Pour juger à quel point ces craintes sont fondées, il convient de se rendre compte de ce qu’est une élection dans les campagnes en la comparant à une élection dans les villes. Voici les deux acteurs en présence, l’ouvrier d’une part, le paysan de l’autre. L’ouvrier a sous la main tous les moyens de s’éclairer sur ce qu’il va faire, les journaux, les affiches, les réunions publiques, désormais autorisées, les informations personnelles; son seul embarras est de bien choisir. Ce choix est-il fait, l’ouvrier n’a ni influence à subir ni précautions à prendre; hostile ou non, il vote le front levé. Point de détail qui ne soit libre dans l’acte qu’il remplit, il n’y relève que de sa volonté, et en a la pleine conscience. Combien le paysan est loin de cette notion de son droit et de cette sécurité d’esprit! combien aussi les conditions où on le place sont différentes ! Aux formes près, les choses se passent comme naguère, c’est toujours un choix recommandé. S’il n’y a qu’un nom sur les rangs, c’est une dérision; s’il y en a plusieurs, c’est une grosse affaire. Pour le paysan, l’opération commence et finit dans la commune (soixante ou quatre-vingts feux), et dans la commune on n’a ni journaux, ni affiches, ni circulaires, ni réunions préparatoires, rien en un mot de ce qui surabonde dans les villes. Où se renseigner? Dans les chaumières voisines, le dossier se borne également au bulletin de vote et aux commentaires envoyés du chef-lieu. Ce bulletin est le seul qui se montre à découvert, les bulletins opposans circulent dans l’ombre; il faut une certaine force d’âme pour y toucher, une plus grande encore pour s’en servir. A quoi bon d’ailleurs, et quel intérêt y a-t-on? Volontiers on le ferait sournoisement, mais que d’yeux ouverts et quels yeux de lynx! Tout bien réfléchi, on aime mieux demeurer en bons termes avec l’autorité; quatre fois sur cinq, c’est ainsi que les choses se passent. Les défections seront donc lentes et successives : par un temps de politique émoussée, qu’exiger de plus? C’est quelque chose qu’elles soient possibles.

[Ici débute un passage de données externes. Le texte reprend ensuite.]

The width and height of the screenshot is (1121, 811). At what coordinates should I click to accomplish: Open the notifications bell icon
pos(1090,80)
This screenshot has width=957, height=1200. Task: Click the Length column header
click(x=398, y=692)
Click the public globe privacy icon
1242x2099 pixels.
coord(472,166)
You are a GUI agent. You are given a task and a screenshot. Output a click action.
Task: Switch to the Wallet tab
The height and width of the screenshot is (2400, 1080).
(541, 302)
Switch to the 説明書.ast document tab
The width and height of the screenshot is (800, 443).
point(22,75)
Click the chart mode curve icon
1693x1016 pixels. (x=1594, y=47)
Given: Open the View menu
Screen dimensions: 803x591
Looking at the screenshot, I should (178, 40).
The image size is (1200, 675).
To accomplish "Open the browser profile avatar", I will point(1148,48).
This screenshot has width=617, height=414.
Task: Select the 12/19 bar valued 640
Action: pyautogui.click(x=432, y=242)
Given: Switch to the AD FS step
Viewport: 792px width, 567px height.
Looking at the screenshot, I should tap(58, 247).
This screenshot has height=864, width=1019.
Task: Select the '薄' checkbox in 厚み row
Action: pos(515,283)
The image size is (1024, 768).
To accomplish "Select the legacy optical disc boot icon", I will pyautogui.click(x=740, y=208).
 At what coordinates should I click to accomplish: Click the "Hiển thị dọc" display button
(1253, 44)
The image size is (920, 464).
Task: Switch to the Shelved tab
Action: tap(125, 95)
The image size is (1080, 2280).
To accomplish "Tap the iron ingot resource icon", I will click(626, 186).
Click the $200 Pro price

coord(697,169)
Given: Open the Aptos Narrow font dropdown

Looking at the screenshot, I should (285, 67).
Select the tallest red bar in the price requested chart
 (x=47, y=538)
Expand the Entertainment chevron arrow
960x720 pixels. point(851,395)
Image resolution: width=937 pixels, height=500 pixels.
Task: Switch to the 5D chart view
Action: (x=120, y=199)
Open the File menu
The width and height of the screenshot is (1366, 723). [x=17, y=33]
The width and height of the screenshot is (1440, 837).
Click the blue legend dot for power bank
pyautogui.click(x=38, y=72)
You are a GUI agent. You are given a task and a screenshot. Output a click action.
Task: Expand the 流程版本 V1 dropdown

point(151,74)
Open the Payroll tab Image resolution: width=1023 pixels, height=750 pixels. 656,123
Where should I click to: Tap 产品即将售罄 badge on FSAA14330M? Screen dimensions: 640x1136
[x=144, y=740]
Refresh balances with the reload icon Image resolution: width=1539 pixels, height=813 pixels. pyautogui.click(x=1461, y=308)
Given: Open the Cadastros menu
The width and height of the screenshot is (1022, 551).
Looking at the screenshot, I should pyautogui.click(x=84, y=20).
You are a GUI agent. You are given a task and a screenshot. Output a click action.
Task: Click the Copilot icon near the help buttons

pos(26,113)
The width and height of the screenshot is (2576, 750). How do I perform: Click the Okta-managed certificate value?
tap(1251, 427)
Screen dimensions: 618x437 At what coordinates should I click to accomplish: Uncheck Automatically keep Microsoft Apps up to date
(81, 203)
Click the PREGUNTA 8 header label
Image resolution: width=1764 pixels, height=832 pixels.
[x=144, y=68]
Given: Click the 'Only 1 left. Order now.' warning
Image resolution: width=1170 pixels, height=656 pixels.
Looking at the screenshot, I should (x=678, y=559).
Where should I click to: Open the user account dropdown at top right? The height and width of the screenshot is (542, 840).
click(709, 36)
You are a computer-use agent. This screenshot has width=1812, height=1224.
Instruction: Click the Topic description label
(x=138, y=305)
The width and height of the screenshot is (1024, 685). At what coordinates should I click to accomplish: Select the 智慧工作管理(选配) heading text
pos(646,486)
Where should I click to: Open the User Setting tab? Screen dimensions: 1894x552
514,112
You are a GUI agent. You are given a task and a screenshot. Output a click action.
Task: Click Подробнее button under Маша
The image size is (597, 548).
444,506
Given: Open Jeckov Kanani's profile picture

Qui a donné aux circonscriptions réfractaires le courage d’en venir à leurs fins? Quels sentimens les animaient? Pourquoi celles-ci plutôt que celles-là? Questions délicates. Il y a eu sans doute et dans quelques cas des motifs secondaires, l’influence d’un nom, d’une grande existence locale, ou bien un effort personnel accompagné de sacrifices ; mais le vrai, le principal mobile, celui qui a influé sur les uns plutôt que sur les autres, c’est la trempe des opinions. Les opinions vives, dans toutes leurs nuances, ont montré le chemin aux opinions modérées. Ce long engourdissement leur pesait, elles en sont sorties à leur heure. Cela est si vrai qu’à chaque circonscription rurale qui de 1863 à 1868 a glissé des mains de l’administration correspond en 1849 une députation homogène et ardente. C’est notamment le Jura, ce sont les Vosges, le Bas-Rhin et la Loire. On peut consulter les listes de 1849; à quelques unité près, la couleur des députations est la même, une couleur tranchée. Pour les Côtes-du-Nord et la Loire-Inférieure, le fait se reproduit; c’est une autre couleur, tranchée également. Enfin dans le Nord, dans l’Aisne, dans la Côte-d’Or et quelques départemens du centre prévaut une troisième couleur, non moins tranchée que les deux autres. Ce n’est pas à dire que cette symétrie soit restée intacte, et que les élus soient aujourd’hui encore le reflet exact des électeurs : il y a des compromis, des alliances, des combinaisons de suffrages; mais ces actes n’en gardent pas moins une signification et une intention communes : c’est de restituer à la représentation du pays son indépendance et sa dignité. Le dessein une fois pris, les populations l’ont mené à bien; elles y ont mis la constance et l’énergie qu’il fallait.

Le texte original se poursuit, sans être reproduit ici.